DOHA: Soon-to-graduate students of Weill Cornell Medicine-Qatar (WCM-Q) celebrated gaining places on residency programs at some of world’s leading healthcare institutions on another highly successful Match Day for the college.
Match Day is a key turning point in the career of every medical student as they discover where they will continue their training after they have completed their MD degree and graduated.
This year, final-year WCM-Q students met for a ceremony to hear members of their class had gained places on elite programs at renowned institutions in Qatar and the US, including Hamad Medical Corporation, NewYork-Presbyterian Hospital/Weill Cornell Medical Center, Case Western/ University Hospitals Cleveland Medical Center, Virginia Commonwealth University Health System, UC Davis Medical Center, and Johns Hopkins Hospital, among others. The students are due to graduate in May and will join their residency programs in the fall.
WCM-Q achieved a 93 percent match rate for students who applied to US residency programs, a level which far exceeds the average 59 percent match rate for international medical graduates, demonstrating the college’s status as one of the world’s leading destinations for international medical education. Five WCM-Q students matched to Weill Cornell Medicine-affiliated NewYork-Presbyterian Hospital campuses.
Deema Al Abdullah, who came through WCM-Q’s one-year Foundation Program before joining the college’s Six-Year Medical Program, matched with the orthopedic surgery residency program at Hamad Medical Corporation. She said: “Being able to go to WCM-Q while remaining in my home country was a huge opportunity for me. It has been tough but with hard work anything is possible. I am so thankful for the experiences I have had and I can’t wait to get started at HMC in orthopaedic surgery, which is the speciality I have been most passionate about throughout my seven years at WCM-Q.”

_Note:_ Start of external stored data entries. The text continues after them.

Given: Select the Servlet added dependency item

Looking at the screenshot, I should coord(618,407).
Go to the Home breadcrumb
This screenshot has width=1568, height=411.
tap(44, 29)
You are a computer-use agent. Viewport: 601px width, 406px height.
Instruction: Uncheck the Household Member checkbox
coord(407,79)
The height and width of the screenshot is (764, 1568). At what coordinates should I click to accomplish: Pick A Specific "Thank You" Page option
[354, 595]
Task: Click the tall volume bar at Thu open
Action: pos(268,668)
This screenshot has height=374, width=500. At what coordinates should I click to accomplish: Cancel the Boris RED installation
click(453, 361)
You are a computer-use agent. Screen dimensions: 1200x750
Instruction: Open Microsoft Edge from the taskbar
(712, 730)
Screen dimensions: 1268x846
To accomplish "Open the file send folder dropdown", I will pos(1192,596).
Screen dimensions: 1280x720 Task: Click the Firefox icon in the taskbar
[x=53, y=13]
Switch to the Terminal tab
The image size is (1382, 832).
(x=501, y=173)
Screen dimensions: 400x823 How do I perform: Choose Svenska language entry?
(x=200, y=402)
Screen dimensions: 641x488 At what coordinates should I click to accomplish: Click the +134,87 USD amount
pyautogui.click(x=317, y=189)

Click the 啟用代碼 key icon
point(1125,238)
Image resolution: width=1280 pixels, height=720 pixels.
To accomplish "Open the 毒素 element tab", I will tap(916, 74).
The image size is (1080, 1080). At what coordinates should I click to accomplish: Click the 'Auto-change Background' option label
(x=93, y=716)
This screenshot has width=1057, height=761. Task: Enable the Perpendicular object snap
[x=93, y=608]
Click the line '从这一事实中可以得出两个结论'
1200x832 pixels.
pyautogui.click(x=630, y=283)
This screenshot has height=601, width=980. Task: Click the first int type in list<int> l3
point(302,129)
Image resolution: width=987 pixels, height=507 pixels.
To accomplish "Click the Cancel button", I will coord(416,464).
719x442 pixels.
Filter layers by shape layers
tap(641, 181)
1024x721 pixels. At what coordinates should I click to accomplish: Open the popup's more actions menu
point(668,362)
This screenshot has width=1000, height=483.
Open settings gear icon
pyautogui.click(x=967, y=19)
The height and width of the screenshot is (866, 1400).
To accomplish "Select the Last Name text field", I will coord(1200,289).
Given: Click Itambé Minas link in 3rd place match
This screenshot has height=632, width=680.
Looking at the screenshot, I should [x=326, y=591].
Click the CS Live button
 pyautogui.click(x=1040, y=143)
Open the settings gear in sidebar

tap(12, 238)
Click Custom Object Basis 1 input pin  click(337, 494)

The medical specialities the soon-to-be doctors of the Class of 2025 will be pursuing once they receive their MD degrees are anesthesiology, child neurology, dermatology, diagnostic radiology, emergency medicine, family medicine (osteopathic), general surgery, internal medicine, neurology, obstetrics/gynaecology, orthopaedic surgery, paediatrics, psychiatry, and preventive and community medicine.
Mohammad Yaghmour matched with the general surgery residency program at Weill Cornell Medicine/NewYork-Presbyterian Hospital. He said, “Studying at WCM-Q has really been the best of both worlds. You get to access the prestigious education system of the US while being able to stay around your own family, which is everything that I could have asked for. I am very grateful and if I had my time again I would definitely make the same choice to study at WCM-Q.”
The Match Day is a highly competitive process, with many thousands of students in the US and all over the world vying for a limited number places through a program administered by the National Resident Matching Program (NRMP) in Washington, DC.
This year was the largest match in the NRMP’s 73-year history, with a record 52,498 registered applicants competing for 43,237 available positions.